Our study has several limitations. First, although our third-party data provider reported that about 70% of posts were from the US, we do not know the location for most posts according to our direct geotagging methods, which were only able to tag about 80% of posts (eTable 2). As a result, we cannot make international comparisons, but our dataset is more representative of the US than of any other country. Second, the number of posts included in our dataset was much lower than previous studies, likely due to the types of data sources used, which excluded sites such as Twitter in order to exclude noise that might have obscured signals in social media data, and our methodology, which included removing posts not relevant to our more refined taxonomy. We used a stringent exclusion criterion with a list of prespecified keywords that may also have led to a smaller sample size, but our approach aimed to create a sample with high specificity. Finally, there is no demographic information available from the data posts directly due to privacy considerations and data use agreements. Thus, we cannot determine whether our data sample contains biases due to the demographics of the people who post. For instance, Reddit, which was the most common forum source for our data sample, has been found to be used by a younger, male audience.[45,46]
Conclusion
In this study of predominantly US-based COVID-19 social media data from June to November 2020, we observed that COVID-19 and relevant public health measures were discussed less than daily life behaviors on social media, and that discussion on wearing facemasks decreased throughout the summer and into the fall, while cases increased. These discussion rates may reveal a need for increased public health messaging as the pandemic continues.
Data Availability
Due to the agreement between Yale and Signal Analytics, the social data used in the study are unfortunately not available to the public.
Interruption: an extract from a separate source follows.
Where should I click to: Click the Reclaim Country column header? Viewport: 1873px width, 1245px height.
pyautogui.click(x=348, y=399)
However, in addition to the social data, the study included publicly-available US COVID-19 case data from the COVID-19 Dashboard by the Center for Systems Science and Engineering at Johns Hopkins University, using a public API.
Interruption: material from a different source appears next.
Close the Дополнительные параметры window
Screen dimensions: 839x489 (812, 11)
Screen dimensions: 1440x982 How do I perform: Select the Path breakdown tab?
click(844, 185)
https://rapidapi.com/axisbits-axisbits-default/api/covid-19-statistics/details
Conflicts of Interest
Yuan Lu is supported by the National Heart, Lung, and Blood Institute (K12HL138037) and the Yale Center for Implementation Science. Rachel Dreyer is supported by an American Heart Association Transformational Project Award (#19TPA34830013) and a Canadian Institutes of Health Research Project Grant (RN356054–401229). In the past three years, Harlan Krumholz received expenses and/or personal fees from UnitedHealth, IBM Watson Health, Element Science, Aetna, Facebook, the Siegfried and Jensen Law Firm, Arnold and Porter Law Firm, Martin/Baughman Law Firm, F-Prime, and the National Center for Cardiovascular Diseases in Beijing. He is an owner of Refactor Health and HugoHealth, and had grants and/or contracts from the Centers for Medicare & Medicaid Services, Medtronic, the U.S. Food and Drug Administration, Johnson & Johnson, and the Shenzhen Center for Health Information. The remaining authors have no disclosures to report.
Abbreviations
- COVID-19
- coronavirus disease 2019
- US
- United States
- API
- application programming interface
- NLP
- natural language processing
- EVALI
- e-cigarette or vaping use-associated lung injury
Acknowledgments
Alina Cohen, Tali Moed, Pini Matzner, and Yahel Oren from Signals Analytics had full access to the data in the study and take responsibility for the integrity of the data and the accuracy of the data analysis. Daisy Massey from Yale School of Medicine takes full responsibility for the data interpretation and writing. This work was supported by the project Insights about the COVID Pandemic Using Public Data IRES PD: 20-005872 with funding from the Foundation for a Smoke-Free World.